III. Imposition of a Fine
In his plea agreement, Xiang "waive[d] all rights to appeal all sentencing issues" except for those explicitly preserved -- the district court's determination of the applicable guidelines and Xiang's criminal history and the substantive reasonableness of any sentence above the guidelines sentencing or fine range. Xiang's PSR stated that he has "the ability to pay a fine" and calculated his advisory guidelines range as 10-16 months imprisonment, one to three years supervised release, and a fine of $55,000.00 to $5,000,000.00. At sentencing, Xiang renewed his objection to the PSR's restitution recommendation. The district court imposed an above-range sentence of twenty-nine months' imprisonment, imposed a $150,000 fine, and held "in abeyance its judgment on restitution." Xiang did not object to the fine.

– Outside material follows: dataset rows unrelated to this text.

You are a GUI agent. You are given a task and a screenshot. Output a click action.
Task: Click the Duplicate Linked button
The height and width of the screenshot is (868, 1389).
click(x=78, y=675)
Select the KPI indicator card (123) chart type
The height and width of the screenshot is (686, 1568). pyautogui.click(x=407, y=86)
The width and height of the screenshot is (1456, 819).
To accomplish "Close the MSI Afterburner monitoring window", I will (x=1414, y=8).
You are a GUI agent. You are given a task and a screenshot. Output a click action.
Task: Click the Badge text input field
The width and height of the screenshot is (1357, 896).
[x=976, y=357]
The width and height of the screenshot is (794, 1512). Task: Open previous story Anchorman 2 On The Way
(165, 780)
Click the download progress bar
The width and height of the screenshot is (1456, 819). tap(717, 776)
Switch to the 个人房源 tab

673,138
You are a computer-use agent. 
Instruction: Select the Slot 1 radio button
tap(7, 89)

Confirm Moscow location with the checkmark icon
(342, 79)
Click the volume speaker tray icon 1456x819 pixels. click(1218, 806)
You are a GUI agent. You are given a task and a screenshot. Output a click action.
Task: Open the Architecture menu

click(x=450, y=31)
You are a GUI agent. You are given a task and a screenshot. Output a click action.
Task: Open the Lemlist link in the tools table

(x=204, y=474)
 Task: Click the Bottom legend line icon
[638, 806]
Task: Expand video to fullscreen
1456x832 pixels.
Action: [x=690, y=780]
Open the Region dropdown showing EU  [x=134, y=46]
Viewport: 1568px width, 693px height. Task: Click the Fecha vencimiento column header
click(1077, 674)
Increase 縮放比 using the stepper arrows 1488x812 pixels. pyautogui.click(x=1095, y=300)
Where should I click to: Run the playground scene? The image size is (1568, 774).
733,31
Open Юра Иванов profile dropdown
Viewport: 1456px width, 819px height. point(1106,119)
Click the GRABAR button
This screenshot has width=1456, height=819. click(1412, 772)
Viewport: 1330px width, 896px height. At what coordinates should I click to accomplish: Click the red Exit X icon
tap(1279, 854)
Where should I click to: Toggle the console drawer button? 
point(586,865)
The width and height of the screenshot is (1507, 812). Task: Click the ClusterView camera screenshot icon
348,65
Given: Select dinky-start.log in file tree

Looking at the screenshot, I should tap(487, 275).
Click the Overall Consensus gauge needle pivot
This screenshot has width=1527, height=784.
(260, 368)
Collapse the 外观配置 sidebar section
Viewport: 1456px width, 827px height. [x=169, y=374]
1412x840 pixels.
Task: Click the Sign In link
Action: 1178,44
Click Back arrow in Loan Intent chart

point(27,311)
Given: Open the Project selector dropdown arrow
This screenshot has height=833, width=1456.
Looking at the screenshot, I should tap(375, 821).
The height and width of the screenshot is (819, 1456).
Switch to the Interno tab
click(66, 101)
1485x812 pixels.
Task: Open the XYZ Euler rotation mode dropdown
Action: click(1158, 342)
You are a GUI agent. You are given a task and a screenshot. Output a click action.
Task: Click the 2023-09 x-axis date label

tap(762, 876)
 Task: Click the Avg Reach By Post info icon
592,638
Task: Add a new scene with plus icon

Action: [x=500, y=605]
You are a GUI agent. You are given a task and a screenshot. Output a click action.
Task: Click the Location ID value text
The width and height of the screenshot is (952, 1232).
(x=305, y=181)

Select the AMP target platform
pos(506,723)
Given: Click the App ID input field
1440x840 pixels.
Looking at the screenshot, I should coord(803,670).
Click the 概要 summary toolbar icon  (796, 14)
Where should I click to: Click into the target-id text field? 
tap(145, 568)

Xiang appeals imposition of the $150,000 fine, arguing "the district court made no factual findings." He does not challenge the substantive reasonableness of the fine, only the imposition of a fine without factual findings. This is an alleged procedural error he waived in his plea agreement. Moreover, as he did not object at sentencing, the challenge is not only waived but forfeited and may only be reviewed for plain error. See United States v. Wohlman, 651 F.3d 878, 886 (8th Cir. 2011). The district court did not err, much less plainly err in imposing a $150,000 fine.
The judgment of the district court is affirmed.